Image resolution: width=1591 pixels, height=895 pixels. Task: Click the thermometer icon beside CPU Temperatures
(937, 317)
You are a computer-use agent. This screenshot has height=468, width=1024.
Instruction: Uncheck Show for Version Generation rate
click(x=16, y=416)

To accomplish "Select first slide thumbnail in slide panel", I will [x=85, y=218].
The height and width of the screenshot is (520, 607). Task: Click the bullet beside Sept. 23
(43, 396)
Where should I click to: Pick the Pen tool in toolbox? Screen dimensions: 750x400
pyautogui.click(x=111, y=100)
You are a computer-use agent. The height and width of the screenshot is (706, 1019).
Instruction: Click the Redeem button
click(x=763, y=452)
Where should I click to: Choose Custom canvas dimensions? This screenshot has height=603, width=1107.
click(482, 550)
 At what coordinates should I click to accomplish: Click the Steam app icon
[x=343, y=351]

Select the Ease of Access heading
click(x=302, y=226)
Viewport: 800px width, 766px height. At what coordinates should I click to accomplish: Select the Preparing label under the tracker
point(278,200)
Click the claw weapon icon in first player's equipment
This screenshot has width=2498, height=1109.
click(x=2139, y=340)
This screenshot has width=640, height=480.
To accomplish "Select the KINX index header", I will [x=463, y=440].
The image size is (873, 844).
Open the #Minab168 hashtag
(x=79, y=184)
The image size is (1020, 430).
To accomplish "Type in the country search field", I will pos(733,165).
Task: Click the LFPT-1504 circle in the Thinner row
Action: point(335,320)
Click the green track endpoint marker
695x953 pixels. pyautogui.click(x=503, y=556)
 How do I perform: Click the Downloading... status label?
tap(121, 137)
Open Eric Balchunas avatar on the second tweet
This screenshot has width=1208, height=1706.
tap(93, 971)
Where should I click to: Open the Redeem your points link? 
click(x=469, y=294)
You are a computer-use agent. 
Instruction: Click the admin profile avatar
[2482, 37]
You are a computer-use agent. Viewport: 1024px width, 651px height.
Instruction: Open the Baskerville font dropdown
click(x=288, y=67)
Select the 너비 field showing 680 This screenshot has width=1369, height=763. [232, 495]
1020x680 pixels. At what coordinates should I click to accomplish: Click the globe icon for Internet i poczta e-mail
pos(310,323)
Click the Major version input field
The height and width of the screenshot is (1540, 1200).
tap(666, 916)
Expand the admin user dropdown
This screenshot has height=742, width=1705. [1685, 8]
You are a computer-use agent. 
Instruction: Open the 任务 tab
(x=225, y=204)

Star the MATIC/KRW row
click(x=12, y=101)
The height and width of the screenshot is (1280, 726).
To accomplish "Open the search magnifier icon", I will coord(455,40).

::::::

» Exercise
Retrieve every line above holding the word "agent".

» Exercise result
You are a computer-use agent. This screenshot has height=468, width=1024.
You are a computer-use agent. The height and width of the screenshot is (706, 1019).
You are a computer-use agent. 
You are a computer-use agent. Viewport: 1024px width, 651px height.
You are a computer-use agent. 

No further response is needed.